Thursday, 11 August 2016

The Visitor II

Poul Anderson, "The Visitor" IN Anderson, All One Universe (New York, 1997), pp. 221-234.

The opening page evokes mixed feelings. It prepares us for a shock:

"'Don't be shocked at his appearance...'" (p. 223)

The characters are about to attempt what cannot be a controlled experiment and must:

"'...at least try to keep down the wild variables.'" (ibid.)

The character, Ferrier, drums his fingers as he speaks. All of this makes us nervous.

However, at the same time, Ferrier drives himself and the narrator through a peaceful Ohio countryside with:

green lawns, trees and fields;
white houses;
red barns;
blue flax;
cattle;
corn;
woods;
fences;
telephone lines;
a warm wind;
the sound of the wind in the trees;
the scent from a rose bed;
bees;
their destination, a hospital that fits in with this countryside.

APPLY WHAT YOU READ →
a - Which colors does the post on "The Visitor" name in its list of what Ferrier drives through?
b - How would you sum up the post on "The Visitor" in two sentences?
c - Carry on the post on "The Visitor" from its last line.
The items that come next are drawn from a different source.

DATA SUPPLIED →
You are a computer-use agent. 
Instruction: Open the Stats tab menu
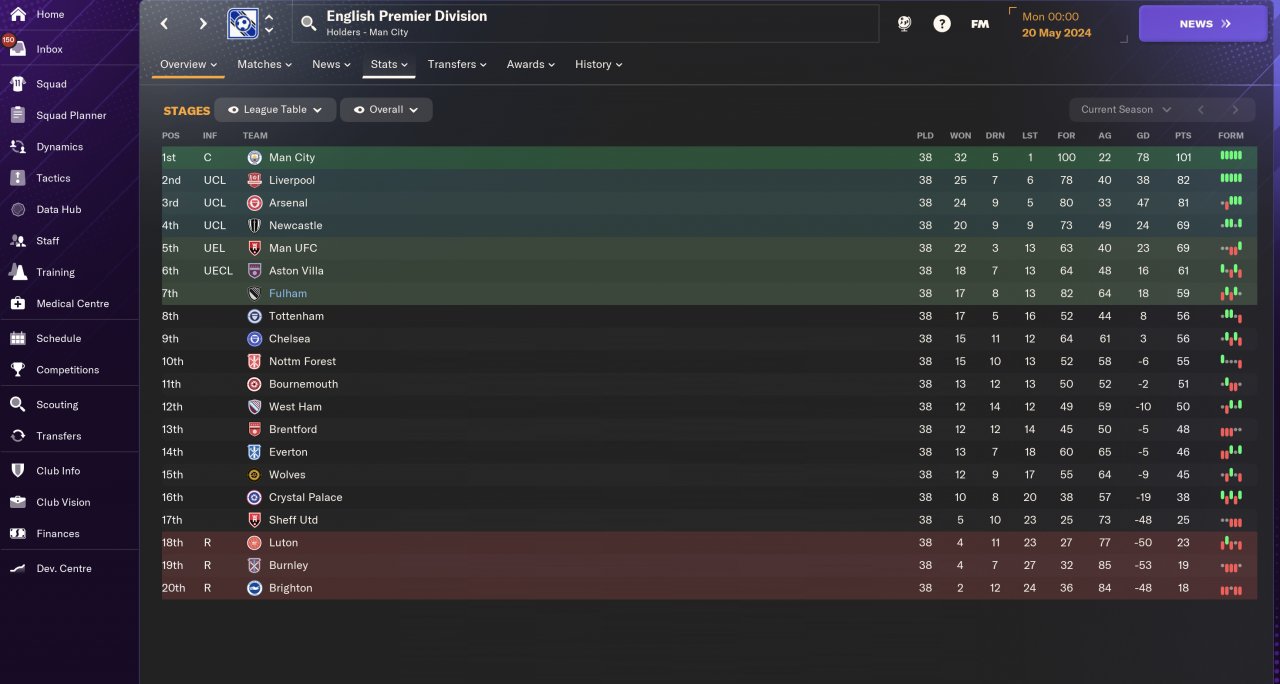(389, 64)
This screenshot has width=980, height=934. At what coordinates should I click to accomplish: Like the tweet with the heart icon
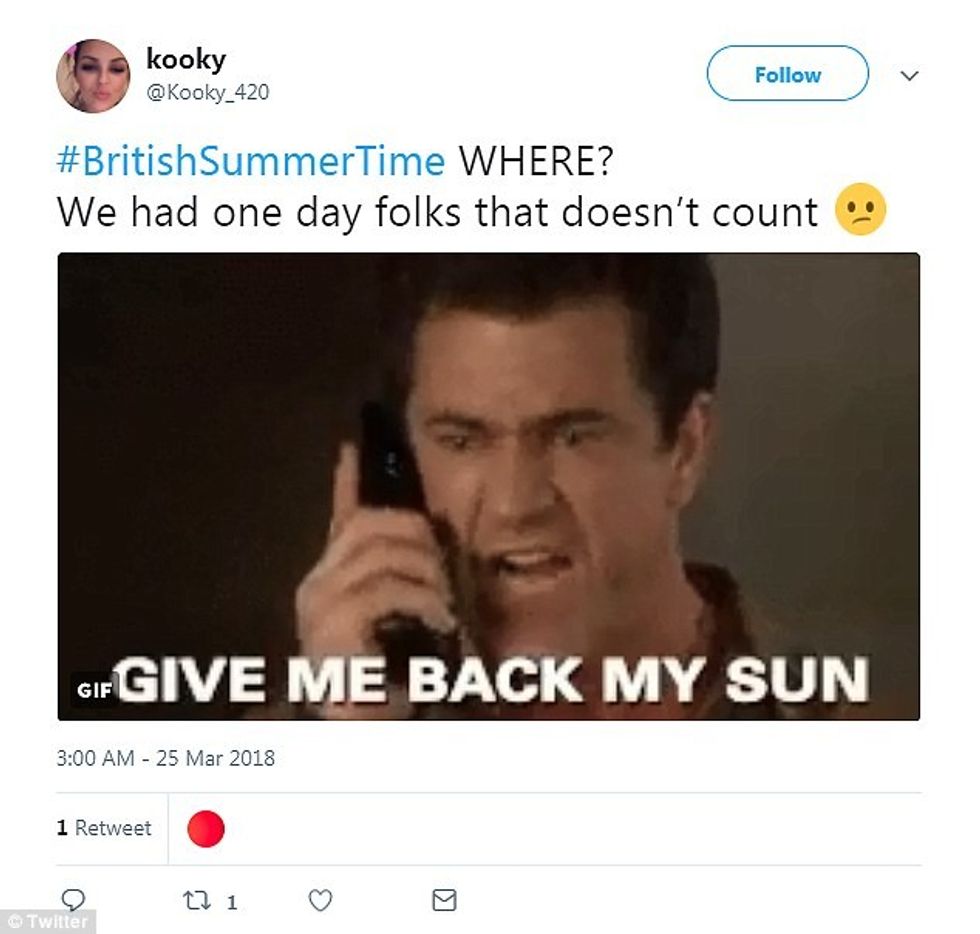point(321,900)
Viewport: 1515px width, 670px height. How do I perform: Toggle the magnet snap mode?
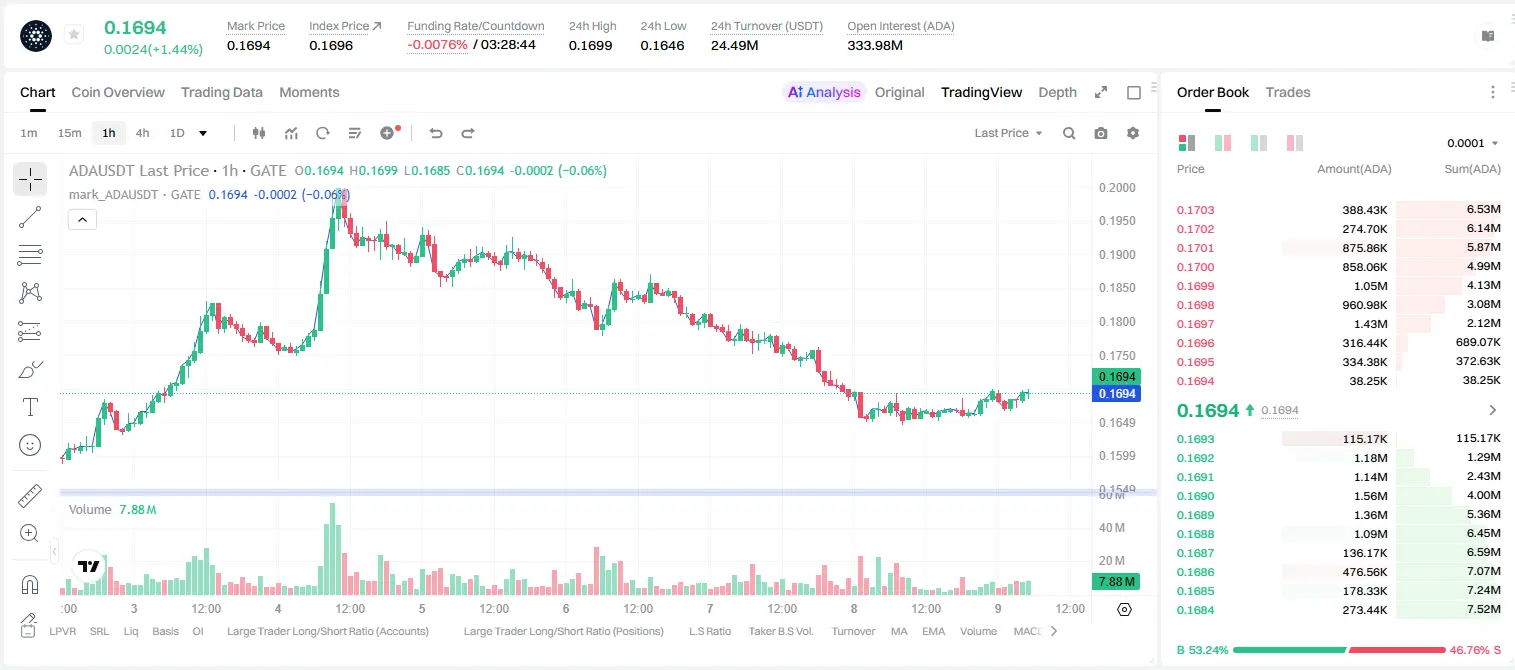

OUTPUTS IN ORDER →
a - Green, white, red and blue.

b - The opening page of Poul Anderson's "The Visitor" makes readers nervous: it prepares them for a shock, the characters must try to keep down the wild variables in what cannot be a controlled experiment, and Ferrier drums his fingers as he speaks. At the same time, Ferrier drives himself and the narrator through a peaceful Ohio countryside of lawns, barns, cattle and woods to a hospital that fits in with it.

c -
Regular Anderson readers look out for colors (four) and senses (also four). By the end of the page, we are nervous again as the narrator fails to hide his reaction to the appearance of the man who waits for them - but we must turn the page to learn more.

1 comment:

  1. Kaor, Paul!

    This makes me wonder if "The Visitor" should be classified among those stories by Anderson with unexpected, even shocking endings.